Vor zwei Wochen ist Martin Walsers neuer Roman «Statt etwas oder Der letzte Rank» erschienen. Der schweizerische Begriff «Rank» steht für Kurve, aber auch für Wendung. Im Falle von Martin Walser ist es offenbar der letzte Versuch, die Kurve zu kriegen. Der Verlag preist das Buch mit dem Satz an: «Hier erzählt einer, der auf sein Leben zurückblickt und begreift.»
Ein Buch von:
Martin Walser

Der 1927 geborene Martin Walser besuchte in Lindau am Bodensee das Gymnasium, studierte in Regensburg und Tübingen Literatur, Geschichte und Philosophie und gehört heute zu den bedeutendsten Schriftstellern Deutschlands. 1981 erhielt er den Georg-Büchner-Preis, 1998 den Friedenspreis des Deutschen Buchhandles und 2015 den Internationalen Friedrich-Nietzsche-Preis. Ein immer wiederkehrendes Motiv Walsers ist das Scheitern am Leben und an den eigenen Ansprüchen.
Mehr dazu:
«Ich bin, also bin ich» – ein Artikel von Roman Bucheli über Martin Walsers neues Buch «Statt etwas oder Der letzte Rank» im Feuilleton der «NZZ».
«Ein Treffen mit Martin Walser» – ein Interview des Senders SWR mit Martin Walser zu seinem neuen Buch «Statt etwas oder Der letzte Rank».
«Über die Sprache hinaus» – ein Audioporträt des neuen Buches von Martin Walser «Statt etwas oder Der letzte Rank» von Jörg Magenau auf Radio «Deuschlandfunk Kultur».
«Wer A liebt, muss auch B verführen» – ein Artikel von Richard Kämmerlings über Martin Walsers Roman «Statt etwas oder Der letzte Rank» in der «Welt».

*GESAMMELTES MATERIAL:*

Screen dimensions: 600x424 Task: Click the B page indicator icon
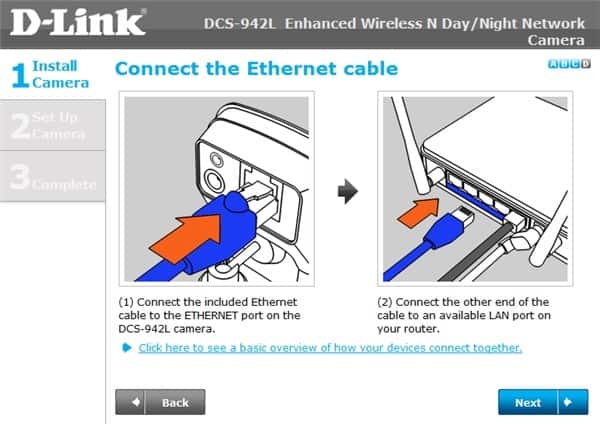click(564, 64)
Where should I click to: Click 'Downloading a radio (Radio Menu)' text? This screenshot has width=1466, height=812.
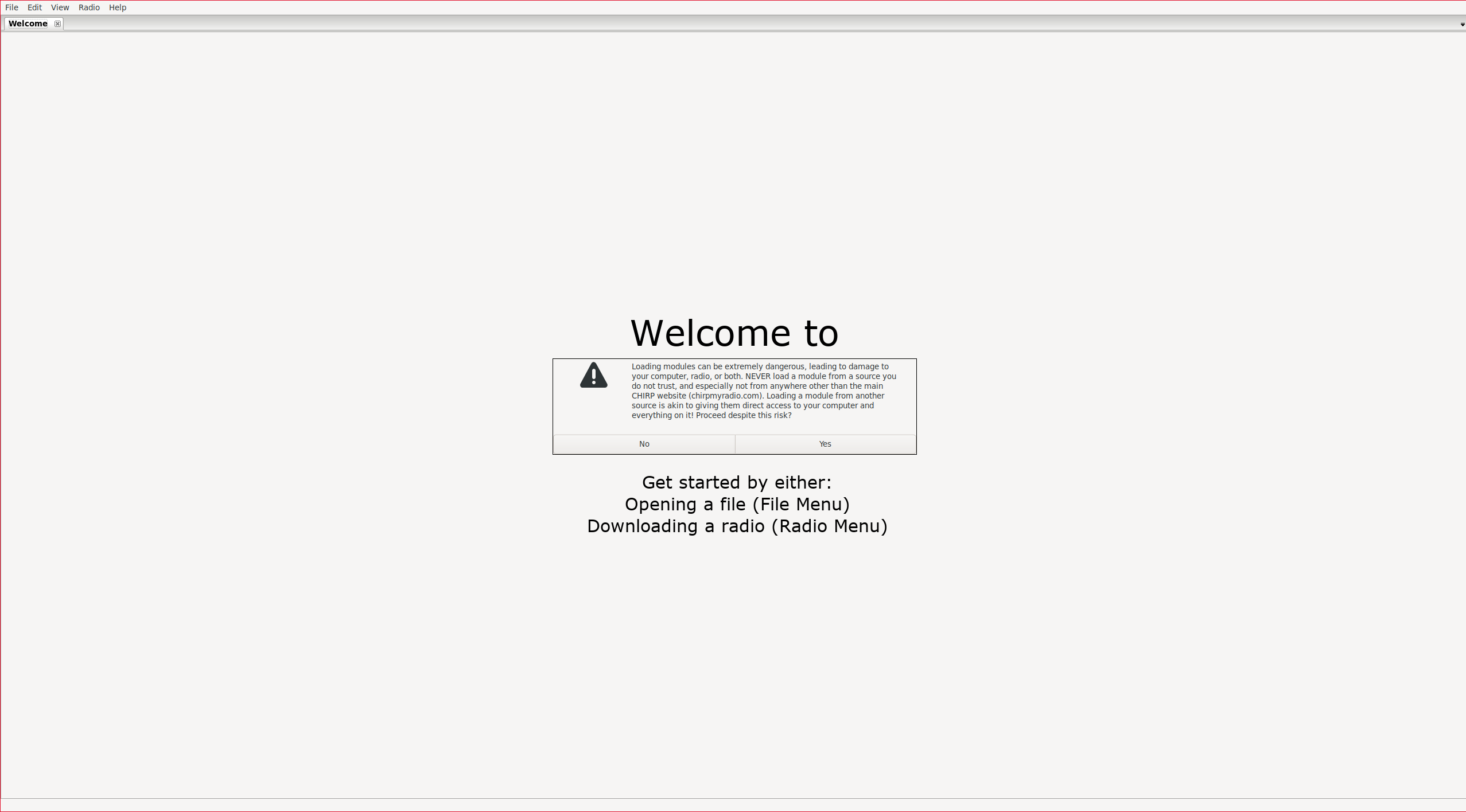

*ZIELE:*
**1)** Gib den Beitrag über Martin Walsers Roman von „Der 1927 geborene“ bis „den eigenen Ansprüchen.“ einschließlich wortgetreu wieder.
**2)** Setze den Beitrag über Martin Walsers Roman nach seinem letzten Satz fort.

*ERWARTETE ERGEBNISSE:*
**1)**
Der 1927 geborene Martin Walser besuchte in Lindau am Bodensee das Gymnasium, studierte in Regensburg und Tübingen Literatur, Geschichte und Philosophie und gehört heute zu den bedeutendsten Schriftstellern Deutschlands. 1981 erhielt er den Georg-Büchner-Preis, 1998 den Friedenspreis des Deutschen Buchhandles und 2015 den Internationalen Friedrich-Nietzsche-Preis. Ein immer wiederkehrendes Motiv Walsers ist das Scheitern am Leben und an den eigenen Ansprüchen.

**2)**
Es war das Wort «begreift», das mich das kleine Buch kaufen liess. Ich wollte wissen, was der neunzigjährige Walser, der mit zahlreichen Preisen Gefeierte, in diesem schwer erfassbaren Leben begriffen hat. Nach der Lektüre der 52 Kurztexte bleibt eine Konklusion: Die Einsamkeit ist allgegenwärtig, sie zu überwinden eine Lebensaufgabe und die Liebe eine grosse Hilfe dabei. Aber bei Martin Walser scheint es beim Versuch geblieben zu sein: Die Sehnsucht, von möglichst vielen geliebt zu werden, bliebt ebenso unerfüllt wie der Wunsch, es allen recht zu machen. Die Konsequenzen sind tiefe Verletzungen und entsprechend viel negative Gefühle. Auch das Leben des so erfolgreichen Martin Walser war offenbar ein Desillusionierungsprozess. Das lässt sich nicht aus der Handlung des Romans ableiten, weil das neue Walser-Buch gar kein Roman mit einer Handlung ist. Die 52 Kurztexte sind Monologe eines Erzählers, der oft dem Autor Walser so nahesteht, dass er Walser sein muss. «Vermieden bis jetzt das, was Gewissen heisst. Dazu muss ich so weit weg von mir, dass ich mich Er nennen darf.»
Und wie es offenbar sehr alten Männern eigen ist, bereitet die Thematisierung erotischer Erinnerungen eine gewisse Lust. Walser liebte die Frauen. «In dir tobte eine Umarmungsbereitschaft, eine Entzündbarkeit, ein Nirgends-mehr-sein-Wollen als jetzt hier.» Den Gegenpol dazu bilden die schlechten Gefühle gegenüber Gegner und Feinden, zu denen auch längst verstorbene Kritiker gehören. «Also, Unrecht erleiden machte aus dir mehr, als du warst. Unrecht erleiden wurde deinem Wesen zum Reichtum.»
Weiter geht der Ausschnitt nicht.